Then-White House Chief of Staff Mark Meadows speaks to reporters outside the White House in Washington, D.C., October 21, 2020. (Al Drago/Reuters)

The House select committee investigating the January 6 Capitol Riot riot confirmed that it will hold former president Trump’s chief of staff Mark Meadows in criminal contempt for noncompliance with the panel’s orders.

“The Select Committee is left with no choice but to advance contempt proceedings and recommend that the body in which Mr. Meadows once served refer him for criminal prosecution,” committee Chairman Bennie Thompson, wrote in a statement released Wednesday.

The development comes after Meadows formally announced he would refuse to continue cooperating with the probe, according to a letter obtained by CNN that Meadows’s attorney sent to the committee on Tuesday.

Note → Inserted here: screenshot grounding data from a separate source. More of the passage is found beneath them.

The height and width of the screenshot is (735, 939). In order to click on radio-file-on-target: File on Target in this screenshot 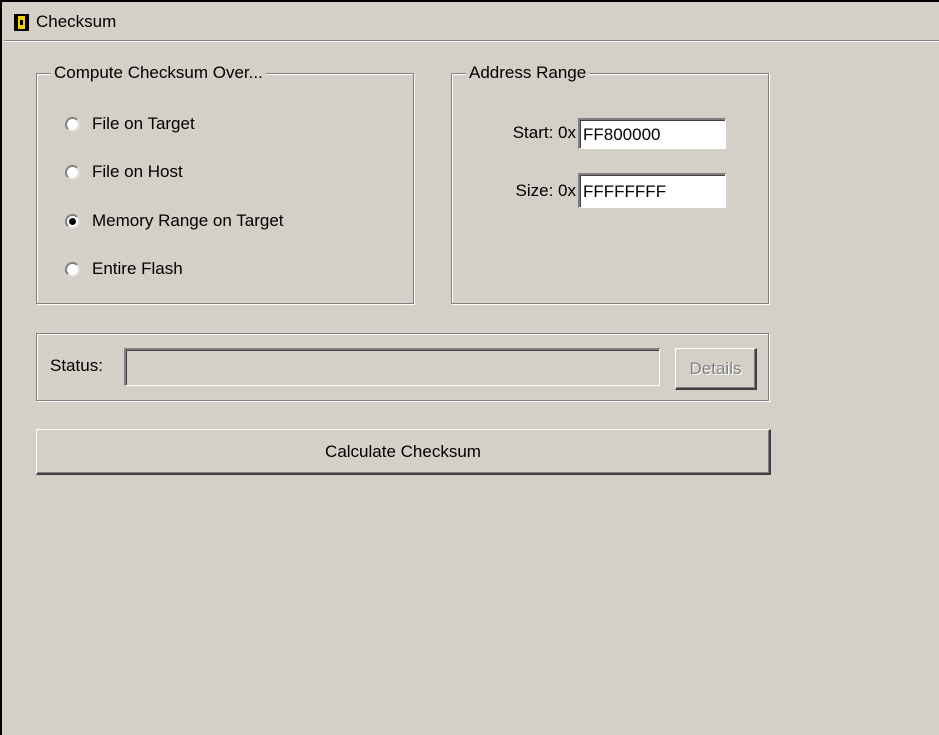, I will do `click(130, 124)`.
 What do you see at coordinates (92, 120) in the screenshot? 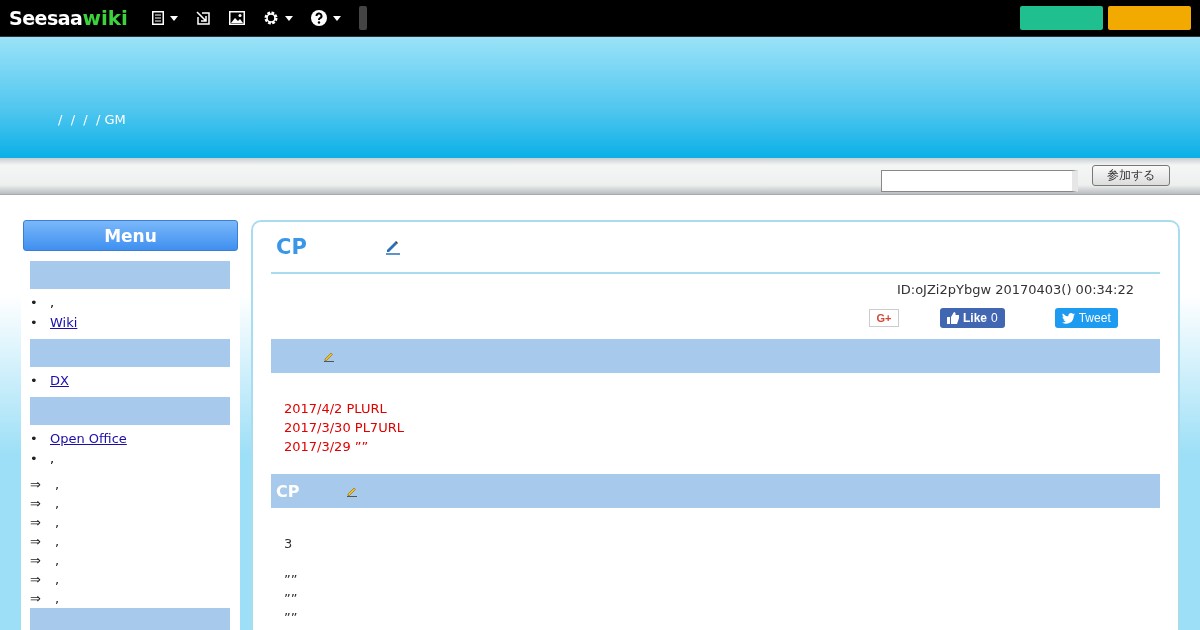
I see `breadcrumb: / / / / GM` at bounding box center [92, 120].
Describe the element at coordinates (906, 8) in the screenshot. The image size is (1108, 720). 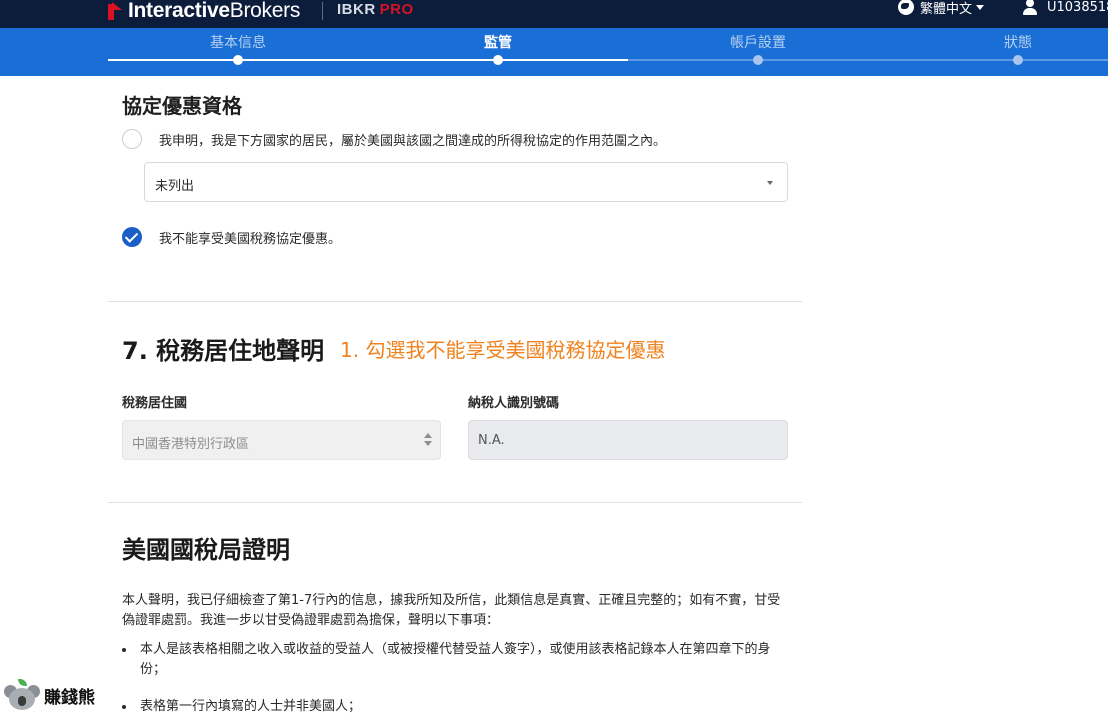
I see `globe-icon` at that location.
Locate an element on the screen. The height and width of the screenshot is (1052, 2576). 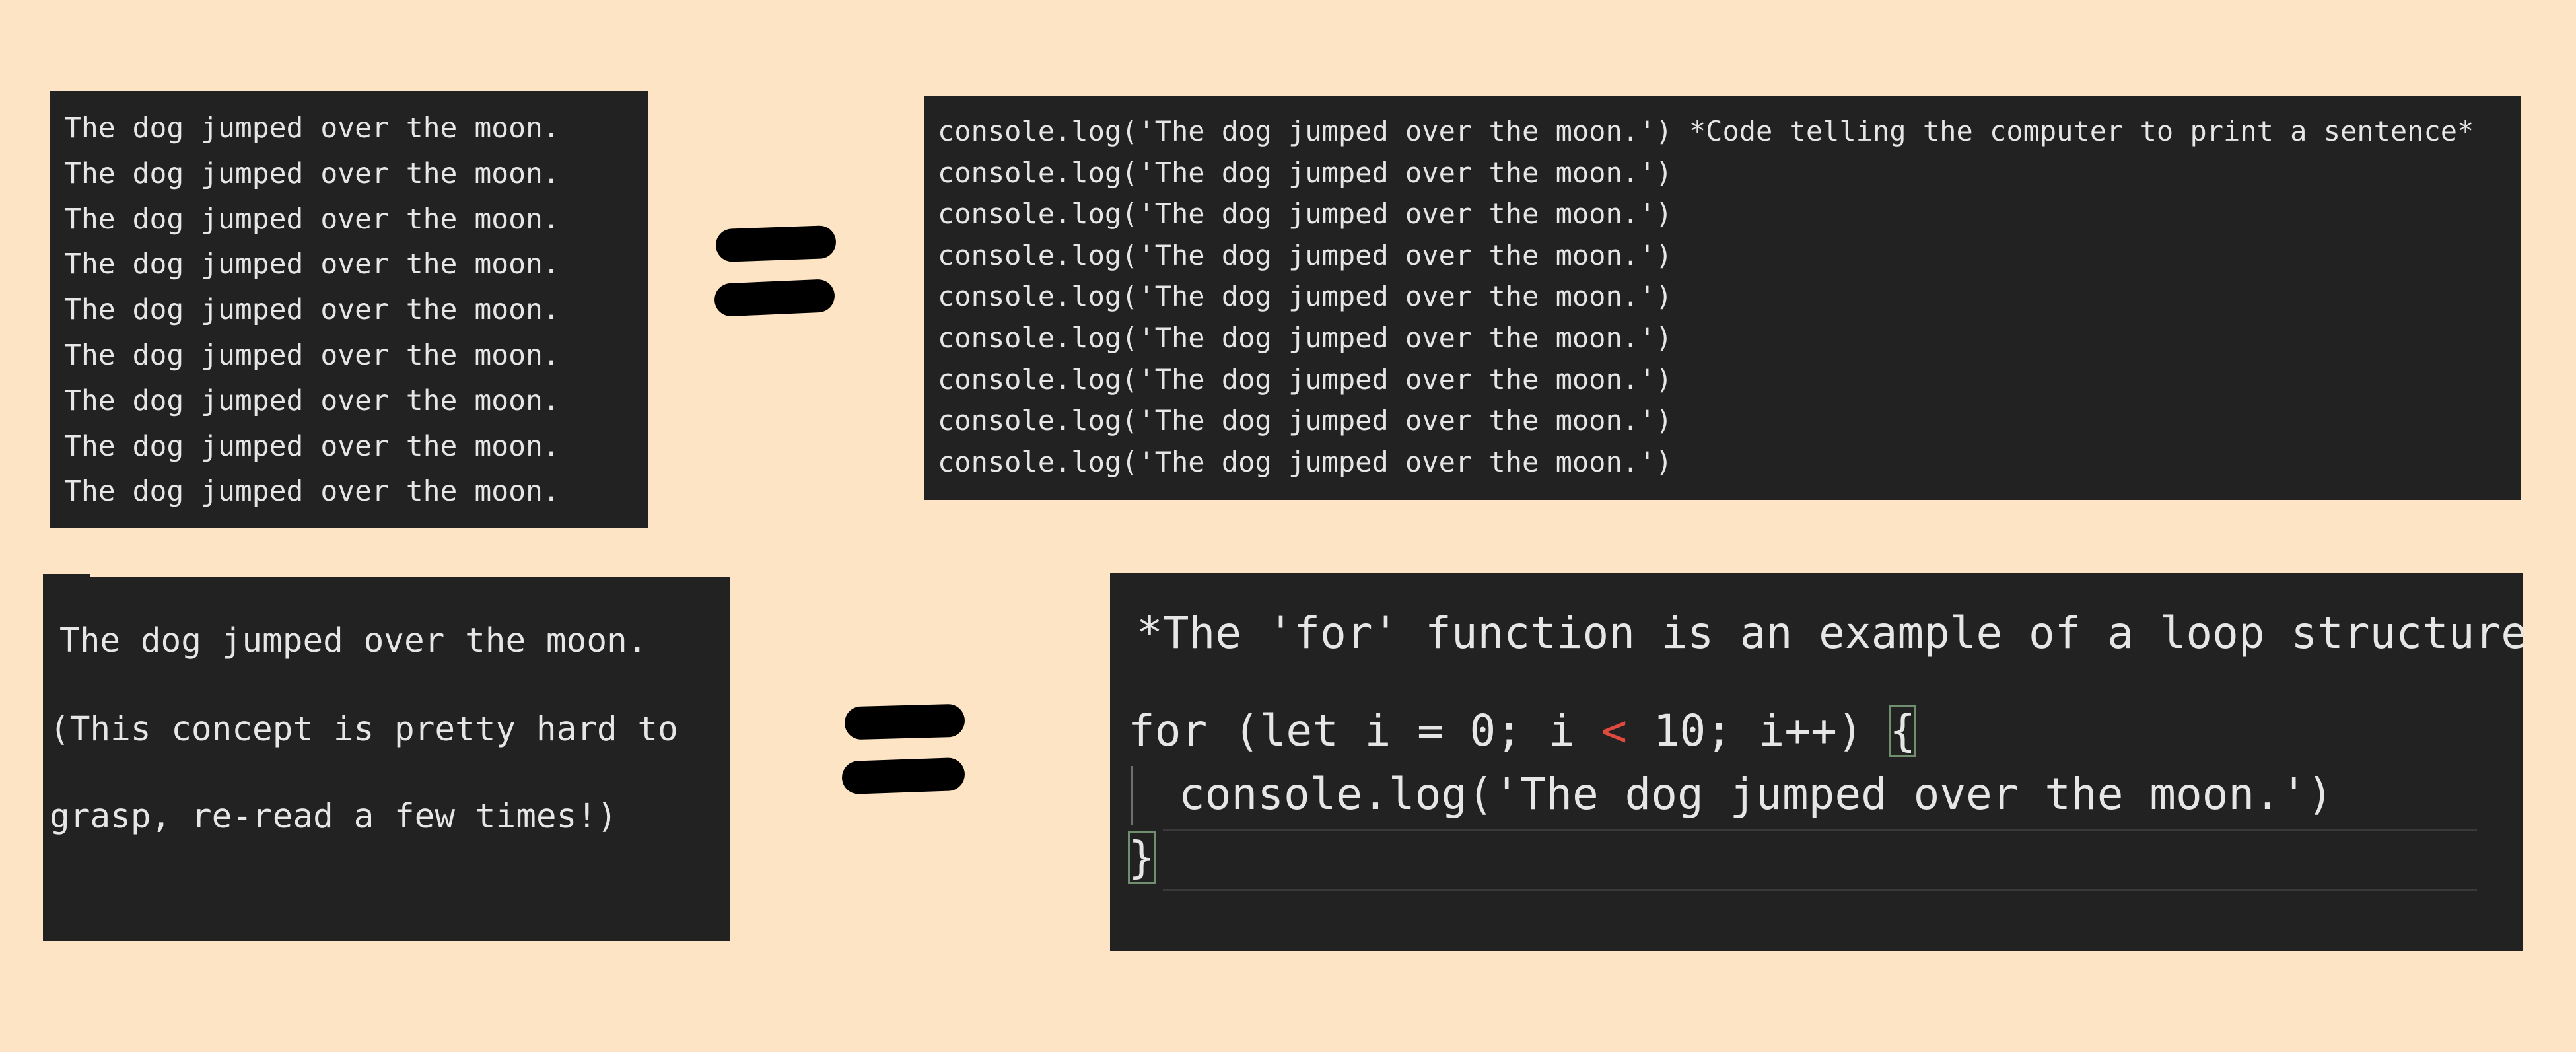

“We agreed to provide thousands of pages of responsive documents and Mr. Meadows was willing to appear voluntarily, not under compulsion of the Select Committee’s subpoena to him, for a deposition to answer questions about non-privileged matters,” attorney George J. Terwilliger III said. “Now actions by the Select Committee have made such an appearance untenable.”

“In short, we now have every indication from the information supplied to us last Friday — upon which Mr. Meadows could expect to be questioned — that the Select Committee has no intention of respecting boundaries concerning Executive Privilege,” Terwilliger added.

Given that Meadows did obey the committee’s document and interview requests as recent as last week, it is believed he changed his mind when the panel “issued wide ranging subpoenas for information from a third party communications provider,” according to the letter.

His backtrack harkens back to Republican House Minority leader Kevin McCarthy’s promise in August to use the power of a future Republican-dominated Congress to penalize tech companies that turn over private user data to the committee.

“As a result of careful and deliberate consideration of these factors, we now must decline the opportunity to appear voluntarily for a deposition,” Terwilliger wrote.

He said that Meadows would however respond to written questions presented to him “so that there might be both an orderly process and a clear record of questions and related assertions of privilege where appropriate.”